Data items
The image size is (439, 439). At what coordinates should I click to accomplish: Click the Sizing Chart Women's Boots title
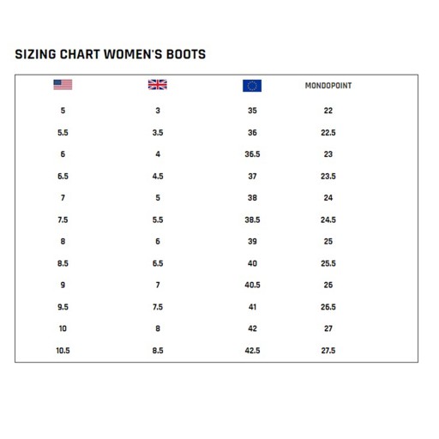111,54
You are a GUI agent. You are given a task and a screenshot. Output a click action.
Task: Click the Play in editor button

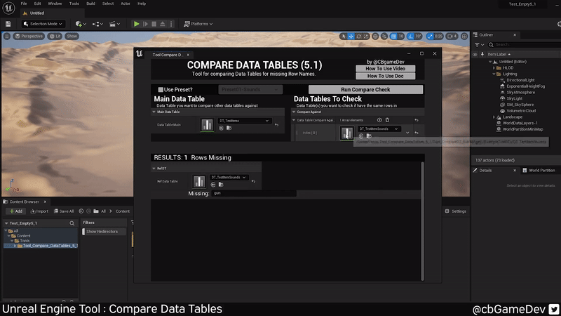[x=137, y=24]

About this task
The answer consists solely of the lines from the one holding "You are a GUI" through the final line of the records, both ends included, each duplicated exactly. Leave images out.

Result below
You are a GUI agent. You are given a task and a screenshot. Output a click action.
Task: Click the Play in editor button

[x=137, y=24]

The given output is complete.